Records shown: Begin
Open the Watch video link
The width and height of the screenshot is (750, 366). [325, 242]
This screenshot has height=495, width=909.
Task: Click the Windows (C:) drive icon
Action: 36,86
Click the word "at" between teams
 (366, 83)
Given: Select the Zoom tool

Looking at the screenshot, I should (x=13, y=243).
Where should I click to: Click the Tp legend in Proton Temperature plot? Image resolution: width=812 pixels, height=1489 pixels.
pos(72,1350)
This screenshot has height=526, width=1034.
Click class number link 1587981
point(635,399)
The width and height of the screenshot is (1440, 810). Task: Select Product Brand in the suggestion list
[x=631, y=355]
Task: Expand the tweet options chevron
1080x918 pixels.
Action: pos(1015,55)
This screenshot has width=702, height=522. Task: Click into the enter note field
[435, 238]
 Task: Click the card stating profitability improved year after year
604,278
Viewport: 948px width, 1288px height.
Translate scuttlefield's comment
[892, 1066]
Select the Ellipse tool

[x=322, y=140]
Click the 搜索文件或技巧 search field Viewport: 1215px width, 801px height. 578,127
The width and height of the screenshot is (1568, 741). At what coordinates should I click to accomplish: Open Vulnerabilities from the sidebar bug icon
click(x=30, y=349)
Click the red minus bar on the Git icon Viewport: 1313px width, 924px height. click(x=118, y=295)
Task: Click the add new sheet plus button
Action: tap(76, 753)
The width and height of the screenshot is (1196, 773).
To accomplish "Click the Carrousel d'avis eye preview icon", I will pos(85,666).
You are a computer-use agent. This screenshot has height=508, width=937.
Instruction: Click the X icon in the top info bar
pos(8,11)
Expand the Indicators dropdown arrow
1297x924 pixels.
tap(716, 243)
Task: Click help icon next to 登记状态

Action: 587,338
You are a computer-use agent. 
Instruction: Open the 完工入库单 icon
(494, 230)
Records shown: End
Search the records for the word "agent" and copy out every line that holds it.

Finished task:
You are a computer-use agent. This screenshot has height=508, width=937.
You are a computer-use agent. 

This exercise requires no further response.